The workers cheer, the media fawns, and the unions and fashion industry — strange bedfellows — grumble if not seethe. Meanwhile, Charney is moving on to new crusades. Thumbing his nose at the apparel industry’s “culture of collections,” he’s promoting a system called “style number identity,” where the same garment is made for at least 100 months. With stores planned for England, Germany, and the developing world, Charney is also building on the success of his New York and L.A. retail outlets, which have grossed millions in sales.

Hundreds of retail employees are ready to come into the vertically integrated fold, says Charney, who concedes, in a rare moment, that unions are right to target the oft-ignored retail sector. Whether in Bangkok or Mexico City, Charney plans to pay workers in his stores U.S.-dollar minimum wage. “Shop workers in Mexico make about $80 a week,” he says. “I could go into Mexico and pay $400 or $500 a week because my business model can accommodate my pricing.”

Vertically integrating on a global scale may seem like an oxymoron; it sounds like subcontracting by another name. But good logistics can overcome any hurdles, Charney says. To mitigate the environmental impact associated with air freight, for example, American Apparel plans to utilize dead space on passenger airlines instead of cargo planes.

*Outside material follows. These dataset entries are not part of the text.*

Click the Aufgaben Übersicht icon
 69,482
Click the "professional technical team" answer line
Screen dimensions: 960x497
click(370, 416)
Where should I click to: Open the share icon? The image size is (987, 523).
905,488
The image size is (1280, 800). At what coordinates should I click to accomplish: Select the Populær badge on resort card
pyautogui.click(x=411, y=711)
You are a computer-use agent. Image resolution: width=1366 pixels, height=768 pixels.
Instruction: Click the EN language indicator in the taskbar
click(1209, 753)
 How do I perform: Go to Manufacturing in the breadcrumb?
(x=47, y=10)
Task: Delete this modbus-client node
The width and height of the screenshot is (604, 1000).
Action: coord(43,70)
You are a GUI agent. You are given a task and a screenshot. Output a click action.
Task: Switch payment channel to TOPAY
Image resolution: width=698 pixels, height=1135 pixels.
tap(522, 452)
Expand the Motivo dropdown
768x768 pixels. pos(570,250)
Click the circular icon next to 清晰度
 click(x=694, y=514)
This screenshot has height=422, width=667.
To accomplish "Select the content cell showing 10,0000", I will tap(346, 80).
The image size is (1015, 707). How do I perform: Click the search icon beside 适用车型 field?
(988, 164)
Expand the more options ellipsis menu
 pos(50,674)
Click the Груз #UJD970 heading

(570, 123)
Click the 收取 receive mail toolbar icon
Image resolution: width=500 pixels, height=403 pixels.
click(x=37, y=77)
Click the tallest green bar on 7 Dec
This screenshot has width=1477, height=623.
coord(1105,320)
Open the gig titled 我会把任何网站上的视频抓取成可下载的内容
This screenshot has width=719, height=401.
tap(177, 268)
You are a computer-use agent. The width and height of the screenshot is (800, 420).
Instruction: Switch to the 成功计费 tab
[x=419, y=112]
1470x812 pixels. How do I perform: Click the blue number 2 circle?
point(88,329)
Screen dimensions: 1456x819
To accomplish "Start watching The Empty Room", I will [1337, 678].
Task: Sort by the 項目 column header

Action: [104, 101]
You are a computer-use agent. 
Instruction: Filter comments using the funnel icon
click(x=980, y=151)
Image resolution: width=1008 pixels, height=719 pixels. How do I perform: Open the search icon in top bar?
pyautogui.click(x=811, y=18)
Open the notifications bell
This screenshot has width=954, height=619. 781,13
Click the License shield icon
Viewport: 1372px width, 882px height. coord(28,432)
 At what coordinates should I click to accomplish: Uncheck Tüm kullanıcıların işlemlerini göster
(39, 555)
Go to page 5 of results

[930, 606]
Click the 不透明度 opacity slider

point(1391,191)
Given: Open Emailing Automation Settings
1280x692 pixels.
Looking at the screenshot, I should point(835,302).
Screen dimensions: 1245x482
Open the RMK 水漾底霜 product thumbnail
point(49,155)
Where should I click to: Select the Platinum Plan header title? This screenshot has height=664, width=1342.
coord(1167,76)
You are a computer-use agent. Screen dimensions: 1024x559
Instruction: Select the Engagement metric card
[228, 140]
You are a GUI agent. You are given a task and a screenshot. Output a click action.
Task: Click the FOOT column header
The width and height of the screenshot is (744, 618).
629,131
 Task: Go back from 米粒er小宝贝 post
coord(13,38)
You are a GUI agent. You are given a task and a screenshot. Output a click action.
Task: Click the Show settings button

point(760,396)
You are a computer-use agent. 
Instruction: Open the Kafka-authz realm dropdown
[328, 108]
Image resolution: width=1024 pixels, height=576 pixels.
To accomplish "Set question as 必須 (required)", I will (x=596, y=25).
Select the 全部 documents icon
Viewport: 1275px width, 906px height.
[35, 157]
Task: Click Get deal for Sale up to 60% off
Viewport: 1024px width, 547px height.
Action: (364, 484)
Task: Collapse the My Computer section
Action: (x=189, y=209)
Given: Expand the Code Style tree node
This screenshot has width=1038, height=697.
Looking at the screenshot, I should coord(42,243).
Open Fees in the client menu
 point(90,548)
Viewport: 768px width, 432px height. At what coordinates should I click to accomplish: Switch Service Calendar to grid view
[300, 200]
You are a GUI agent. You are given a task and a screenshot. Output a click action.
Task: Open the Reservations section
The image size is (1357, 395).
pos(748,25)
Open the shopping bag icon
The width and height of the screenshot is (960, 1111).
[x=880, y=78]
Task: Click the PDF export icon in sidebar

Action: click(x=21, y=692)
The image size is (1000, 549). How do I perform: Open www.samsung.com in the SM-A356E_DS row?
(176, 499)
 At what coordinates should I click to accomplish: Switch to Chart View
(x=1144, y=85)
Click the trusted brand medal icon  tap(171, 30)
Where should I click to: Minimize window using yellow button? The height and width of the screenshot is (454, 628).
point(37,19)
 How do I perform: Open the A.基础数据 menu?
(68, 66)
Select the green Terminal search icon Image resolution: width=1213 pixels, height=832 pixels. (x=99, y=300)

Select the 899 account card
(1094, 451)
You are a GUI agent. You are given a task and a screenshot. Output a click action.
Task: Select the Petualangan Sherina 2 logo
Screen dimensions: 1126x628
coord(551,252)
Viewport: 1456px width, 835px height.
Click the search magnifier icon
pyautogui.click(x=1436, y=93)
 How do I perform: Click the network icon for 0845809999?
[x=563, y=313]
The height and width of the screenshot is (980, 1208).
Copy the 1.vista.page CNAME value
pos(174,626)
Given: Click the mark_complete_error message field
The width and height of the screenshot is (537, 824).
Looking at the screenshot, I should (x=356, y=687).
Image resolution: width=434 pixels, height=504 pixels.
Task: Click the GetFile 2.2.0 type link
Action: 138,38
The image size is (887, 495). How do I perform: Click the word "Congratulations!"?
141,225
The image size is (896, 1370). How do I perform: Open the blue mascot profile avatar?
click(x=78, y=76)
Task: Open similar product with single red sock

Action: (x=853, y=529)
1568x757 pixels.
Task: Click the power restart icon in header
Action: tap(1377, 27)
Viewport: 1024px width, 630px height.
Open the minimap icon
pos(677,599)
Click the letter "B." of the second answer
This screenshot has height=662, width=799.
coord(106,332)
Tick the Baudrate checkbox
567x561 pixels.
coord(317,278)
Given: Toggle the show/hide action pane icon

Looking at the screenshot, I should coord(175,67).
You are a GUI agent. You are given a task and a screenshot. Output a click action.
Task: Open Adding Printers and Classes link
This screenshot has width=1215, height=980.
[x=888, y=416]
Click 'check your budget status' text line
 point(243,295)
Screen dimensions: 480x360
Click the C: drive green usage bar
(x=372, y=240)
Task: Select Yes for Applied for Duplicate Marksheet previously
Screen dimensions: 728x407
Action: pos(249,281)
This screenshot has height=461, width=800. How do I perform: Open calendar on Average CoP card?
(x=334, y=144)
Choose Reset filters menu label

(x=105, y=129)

Charney’s long-term goal is to open manufacturing plants in the developing world, with China and India as the preferred targets. But any American Apparel factory in China, he says, is going to sell the clothes locally — none of this shipping T-shirts back to the United States. It could be a perfect match. For the standardized navy blue clothing under communism, substitute the standardized American Apparel T-shirt under neo-capitalism. Call it sustainability. Call it a zeitgeist. American Apparel is not going away.